Season of Giving Well Under Way

Season of Giving Well Under Way

Local organizations “are dependent on the community.”

Volunteers help in the Food for Others warehouse on Thursday afternoon.

Volunteers help in the Food for Others warehouse on Thursday afternoon. Photo by Jennifer Benitz

As the holidays approach, the spirit of giving spreads throughout Fairfax County. Many organizations, such as Food for Others and the Lorton Community Action Center, make it their mission to distribute the necessary services to those who need them in their communities.

With its office and warehouse located in Fairfax, Food for Others provides food and related services for low-income individuals and families. Serving 250-300 families on a weekly basis at one of its 15 distribution sites and 1,600 families on a monthly basis through food banks, Food for Others is the largest food distributor in Northern Virginia.

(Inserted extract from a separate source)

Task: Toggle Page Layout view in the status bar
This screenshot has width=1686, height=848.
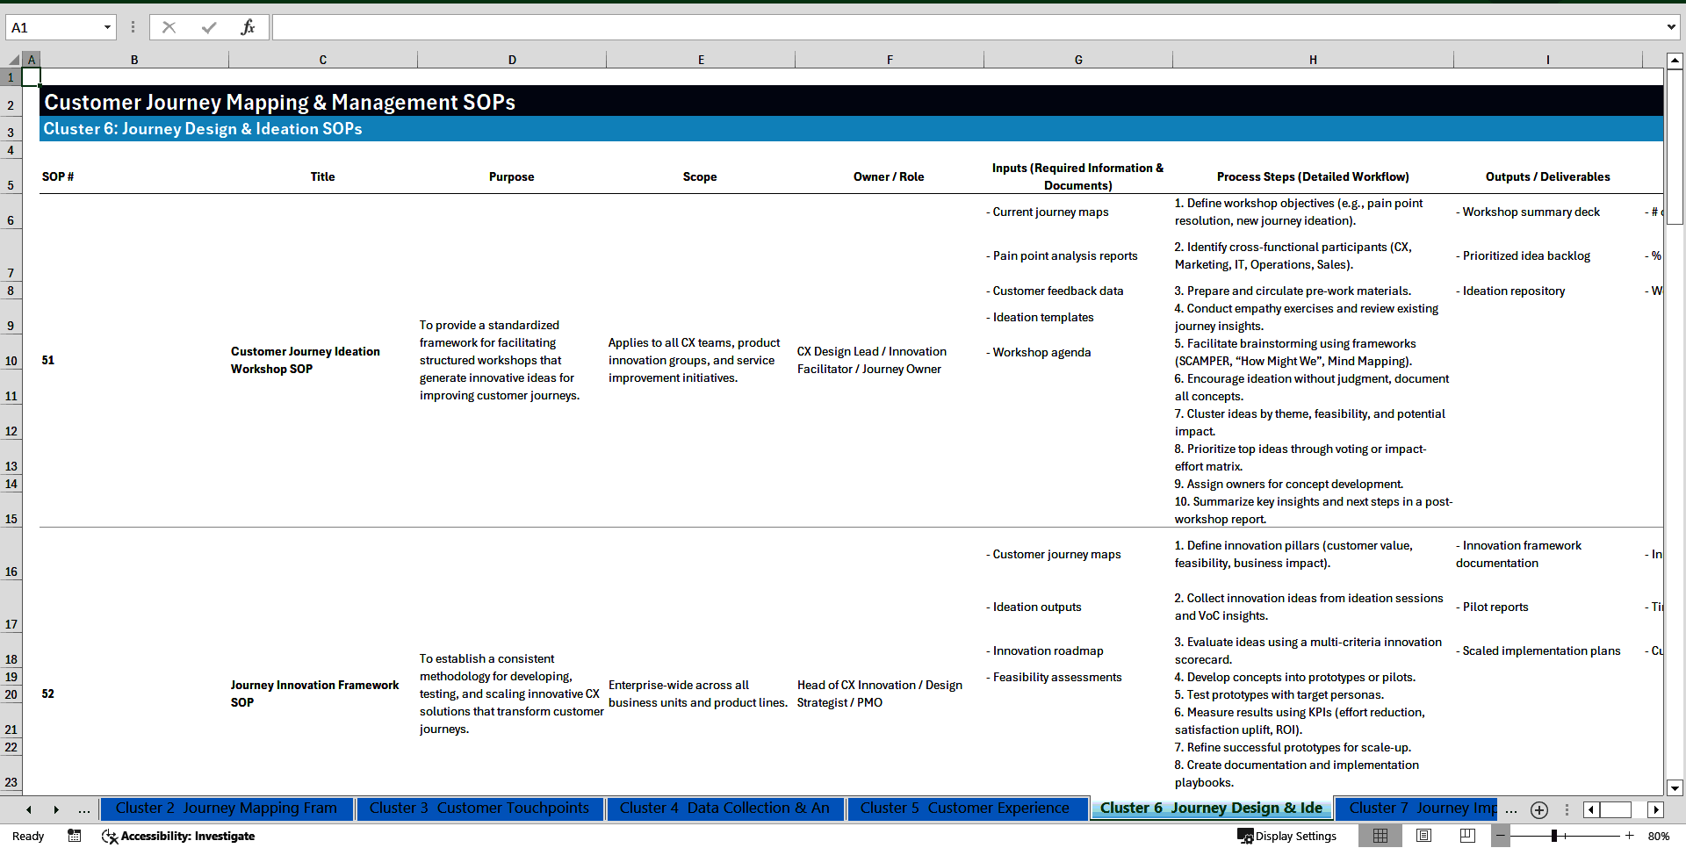Action: point(1423,836)
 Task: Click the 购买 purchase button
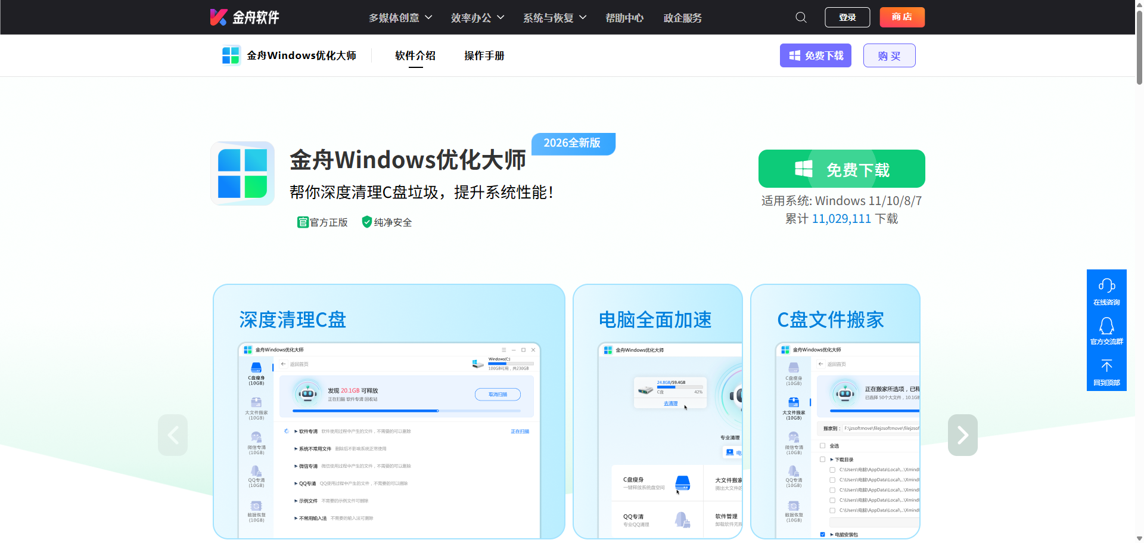click(889, 55)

Food for Others also provides an emergency referral program, monthly USDA Temporary Emergency Assistance packages and a weekend backpack program for children. While the number of people the organization serves is no longer at its peak, it is still much higher than before the economic downturn in 2008.

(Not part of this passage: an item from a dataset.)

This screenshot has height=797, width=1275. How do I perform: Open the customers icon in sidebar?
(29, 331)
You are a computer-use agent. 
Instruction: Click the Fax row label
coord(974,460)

“Ninety percent of our food is donated,” said Jessica Cogen, director of development and outreach at Food for Others. “We have a lot of businesses, large and small, who donate, hold food drives and volunteer for us.”

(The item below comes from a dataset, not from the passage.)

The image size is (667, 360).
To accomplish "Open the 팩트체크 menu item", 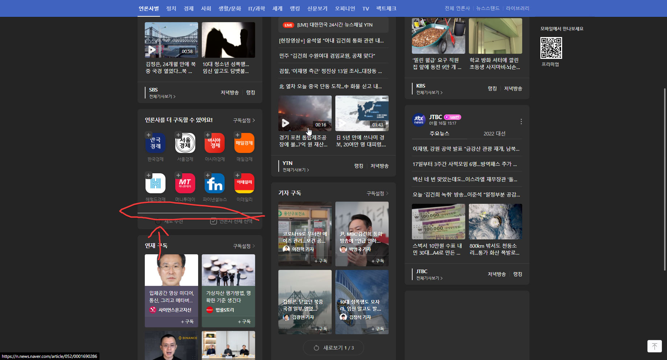I will [386, 8].
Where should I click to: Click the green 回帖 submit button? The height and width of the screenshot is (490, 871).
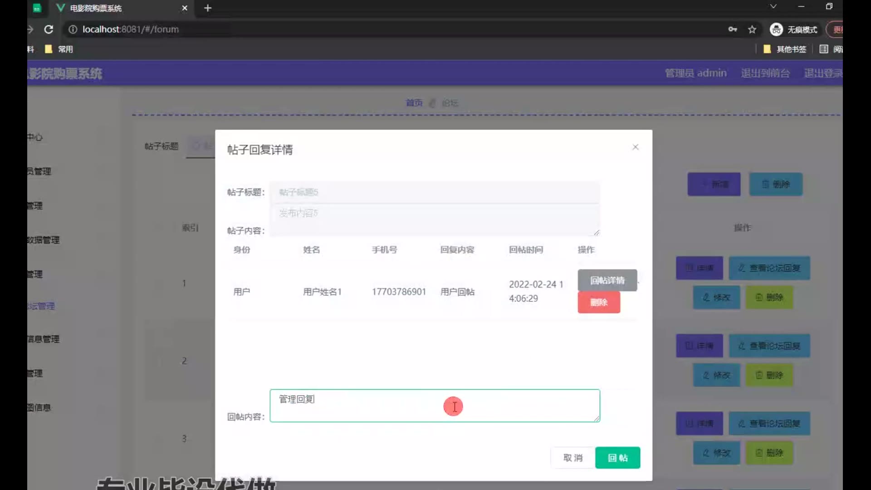tap(617, 458)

FOOD FOR OTHERS receives food donations from large supermarkets such as Wegmans, Safeway, Whole Foods, Trader Joes and Giant to restaurants such as Panera. They rely heavily on its relationship with an area food bank in addition to receiving donations from community members and faith-based organizations who often donate non-perishable items and holiday baskets.

“We really need donated food,” said Executive Director Roxanne Rice. “We are dependent on the community and volunteers.”

About 1,600 families go to Food for Others at least once a month. “Last year, we served about 40,000 individuals in Fairfax County,” said Rice. “Some came once a month; others came more often.”

As one of the areas with the highest cost of living in the United States, Fairfax County is often regarded as an affluent area, with little regards to poverty or the need for assistance. According to the 2010 U.S. Consensus Bureau, however, about 62,000 Fairfax County residents live in poverty—a number higher than any other jurisdiction in Virginia.

“Our plans are to make sure we are serving the greatest need,” said Rice. “Anything these individuals don’t have to spend on food, they can spend on rent and other necessities.”

Less than 30 miles away from the Food For Others warehouse is Lorton Community Action Center (LCAC) with a similar perspective. LCAC has been serving the community for over 35 years and continues to expand with the belief that food is a major influence in preventing homelessness and eviction. “If we can help with food, then we can offset costs for their limited income,” said Andrea Tracey, development director at LCAC. “That’s a good thing.”

UNLIKE OTHER ORGANIZATIONS in the area, however, LCAC provides more than food distribution. “Our mission here is to enhance the quality of life through the services we provide as well as partnerships, said Tracey. “We see our role as enhancing the community one person at a time.”

In addition, LCAC offers ongoing assistance and crisis intervention, English as a Second Language classes, one-on-one tutoring, an energy assistance program (EnergyShare) with its partnership with Dominion Virginia Power, clothing donations and recently launched an after-school program with transportation assistance.

Just like Food for Others, LCAC receives about a third of its food donations from large supermarkets like Giant and Wegmans while another third of its donations come from small area businesses such as a local yoga studio and Great Harvest Bread in Lorton and individuals. LCAC also has a long established relationship with its partner agency, Capital Area Food Bank.

Between July 2012 and September 2012, LCAC served 434 households, or roughly 1,565 individuals—a 43 percent increase than the same time period a year earlier. “The key thing is, these numbers are unduplicated,” said Tracey. “We only count each person once, whether they come once during those three months or every month.”

Both Food for Others and LCAC count on the generosity of the community, its residents and its businesses. They receive funding through monetary donations, grants and foundations, but are always in need of help. Help from the community can take the form of donations, both monetary and food, to volunteers for everything from distributing food to organizing the food pantries to holding food drives to putting together holiday packages.

For those interested in donating, Food for Others has a list of items needed on its website while LCAC has 412 households requesting Thanksgiving baskets, including 36 military families and 24 elderly or disabled adults. The opportunities to help organizations like Food for Others and LCAC are endless as they continue to strive for excellence in serving communities where the need for assistance remains high all year round.

“We are here to be someone’s shoulder to cry on and give them hope,” said Tracey. “We help people get through hard times and we couldn’t do it without the community. That’s for sure.”